"Impact Factors" in System Research
Definition
Impact Factor is commonly used to measure the importance of a journal by calculating the number of times that articles in the journal are cited within the last few years. However, this metric is too narrow to measure the real impact of system research in computer science.
In my opinion, the impact of system research should have more comprehensive measurements to reflect its value to academia and industry. Specifically, we have the following “Impact Factors” for system research.
- Citations: This metric is usually measured in the number of citations from GoogleScholar.
- Relevance to Industry and Open-Source Community: Whether the system research has inspired patents and industry products and cultivated the growth of open-source community.
- System Repeatability and Academic Impacts: A good system prototype should be repeatable in other publications’ experiments, and have inspirations to future system publications. We consider this metric as “Influential Citations” in system research.
For example, IEEE Transactions on Parallel and Distributed Systems (TPDS) has recently created an Reproducibility Editorial Board to coordinate the review of the code.
- Educational Adoptions:
How the system research has impacted education/academia in terms of text books and reading lists in courses/seminars.
- Media Coverage:
How the system research has reached much broader audience in social media.
Overview of Our Research
Here are some highlights of our past projects with high impact factors:
- Citations: A number of our papers are highly cited in the field.

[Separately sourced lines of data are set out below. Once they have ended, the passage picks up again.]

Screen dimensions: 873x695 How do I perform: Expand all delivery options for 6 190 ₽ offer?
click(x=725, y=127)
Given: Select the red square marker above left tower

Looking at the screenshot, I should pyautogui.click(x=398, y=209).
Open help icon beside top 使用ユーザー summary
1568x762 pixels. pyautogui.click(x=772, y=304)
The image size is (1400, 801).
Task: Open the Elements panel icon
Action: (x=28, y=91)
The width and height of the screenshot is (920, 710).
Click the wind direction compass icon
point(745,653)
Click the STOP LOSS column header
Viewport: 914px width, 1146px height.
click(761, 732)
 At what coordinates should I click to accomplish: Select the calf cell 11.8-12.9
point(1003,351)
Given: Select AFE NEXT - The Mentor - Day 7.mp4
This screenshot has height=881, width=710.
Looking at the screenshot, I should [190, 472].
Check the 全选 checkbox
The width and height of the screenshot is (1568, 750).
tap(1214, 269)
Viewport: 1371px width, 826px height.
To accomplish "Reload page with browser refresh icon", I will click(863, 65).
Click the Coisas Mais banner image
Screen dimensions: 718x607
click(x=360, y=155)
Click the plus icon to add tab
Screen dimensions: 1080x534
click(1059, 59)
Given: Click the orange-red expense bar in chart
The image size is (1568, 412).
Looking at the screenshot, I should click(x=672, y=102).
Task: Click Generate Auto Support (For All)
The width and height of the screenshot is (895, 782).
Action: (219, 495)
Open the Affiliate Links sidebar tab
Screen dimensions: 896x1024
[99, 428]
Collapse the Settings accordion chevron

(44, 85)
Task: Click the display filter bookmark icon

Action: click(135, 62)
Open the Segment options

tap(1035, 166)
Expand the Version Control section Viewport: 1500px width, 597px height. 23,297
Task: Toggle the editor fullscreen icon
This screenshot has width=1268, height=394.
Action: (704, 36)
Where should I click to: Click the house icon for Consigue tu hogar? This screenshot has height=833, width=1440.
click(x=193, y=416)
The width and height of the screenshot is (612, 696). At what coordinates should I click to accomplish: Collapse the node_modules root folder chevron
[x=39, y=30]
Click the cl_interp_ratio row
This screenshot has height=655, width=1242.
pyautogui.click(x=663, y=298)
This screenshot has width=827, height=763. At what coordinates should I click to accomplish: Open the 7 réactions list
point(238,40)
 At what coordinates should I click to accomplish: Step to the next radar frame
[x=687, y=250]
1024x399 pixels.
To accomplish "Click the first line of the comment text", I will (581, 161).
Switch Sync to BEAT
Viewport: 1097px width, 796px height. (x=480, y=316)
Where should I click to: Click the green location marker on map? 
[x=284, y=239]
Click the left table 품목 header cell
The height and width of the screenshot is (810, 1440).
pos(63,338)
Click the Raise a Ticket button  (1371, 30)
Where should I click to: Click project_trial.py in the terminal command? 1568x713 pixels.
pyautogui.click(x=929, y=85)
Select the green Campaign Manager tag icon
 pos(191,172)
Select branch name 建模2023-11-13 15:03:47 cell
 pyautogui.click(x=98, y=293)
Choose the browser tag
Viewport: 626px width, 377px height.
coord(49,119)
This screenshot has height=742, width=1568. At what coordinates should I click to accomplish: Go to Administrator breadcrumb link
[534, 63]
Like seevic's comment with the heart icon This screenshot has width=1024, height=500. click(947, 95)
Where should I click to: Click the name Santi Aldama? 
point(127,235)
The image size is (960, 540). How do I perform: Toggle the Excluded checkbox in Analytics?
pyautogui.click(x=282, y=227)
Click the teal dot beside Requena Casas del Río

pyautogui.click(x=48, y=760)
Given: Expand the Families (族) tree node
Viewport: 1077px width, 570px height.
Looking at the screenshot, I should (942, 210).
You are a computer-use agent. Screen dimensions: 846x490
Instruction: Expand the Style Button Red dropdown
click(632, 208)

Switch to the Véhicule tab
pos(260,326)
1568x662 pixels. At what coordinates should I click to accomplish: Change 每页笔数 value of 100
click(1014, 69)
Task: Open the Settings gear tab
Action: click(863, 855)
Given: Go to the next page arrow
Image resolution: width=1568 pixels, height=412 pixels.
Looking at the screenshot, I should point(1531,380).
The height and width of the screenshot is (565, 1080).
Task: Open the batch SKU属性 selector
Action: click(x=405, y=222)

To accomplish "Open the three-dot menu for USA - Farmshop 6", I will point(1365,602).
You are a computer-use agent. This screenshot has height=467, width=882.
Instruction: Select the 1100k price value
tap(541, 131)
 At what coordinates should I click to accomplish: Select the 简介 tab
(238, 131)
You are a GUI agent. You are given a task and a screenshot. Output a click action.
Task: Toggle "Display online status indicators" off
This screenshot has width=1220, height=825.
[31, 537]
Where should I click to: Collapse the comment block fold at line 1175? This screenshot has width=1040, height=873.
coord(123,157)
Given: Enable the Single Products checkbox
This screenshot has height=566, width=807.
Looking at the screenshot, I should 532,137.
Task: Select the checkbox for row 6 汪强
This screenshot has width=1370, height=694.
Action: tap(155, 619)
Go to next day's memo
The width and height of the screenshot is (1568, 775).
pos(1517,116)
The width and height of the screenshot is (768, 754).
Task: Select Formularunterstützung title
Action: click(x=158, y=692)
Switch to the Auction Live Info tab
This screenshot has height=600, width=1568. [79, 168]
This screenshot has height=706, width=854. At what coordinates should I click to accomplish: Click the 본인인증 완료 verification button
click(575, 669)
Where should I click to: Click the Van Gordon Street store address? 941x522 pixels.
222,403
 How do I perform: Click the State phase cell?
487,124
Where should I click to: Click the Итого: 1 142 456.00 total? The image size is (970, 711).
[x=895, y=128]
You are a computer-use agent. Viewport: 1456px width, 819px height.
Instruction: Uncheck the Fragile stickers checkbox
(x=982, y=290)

One highlight is that our Mars paper in ACM PACT 2008 is ranked No. 2 among all the papers published in ACM PACT (since 1993),
according to ACM Digital Library.
- Relevance to Industry and Open-Source Community: Our research has attracted interests from many companies such as Microsoft, NVIDIA, Intel, Xilinx, Huawei, Grab, Bytedance (in the forms of gift grants, collaboration projects, hardware donations and consultancy).
ThunderSVM and ThunderGBM have got over 1,100 stars and 500 stars respectively since the projects are released in less than two years. The number of unique visitors monthly are 800 and 300, respectively.
- System Repeatability and Academic Impacts: Our system prototypes (such as
Medusa,
OmniDB,
Mars and
FD-tree) are often requested and used by other researchers.
- Educational Adoptions:
We have observed the wide spread of our research into education/academia in terms of references in many books and having been widely used in courses/seminars.
- Media Coverage: ThunderSVM has been highlighted in headline of popular open-source websites including Hacker News and Packt DataHub.
ThunderGBM has been highlighted in Reddit, jiqizhixin with over 5000 repostings.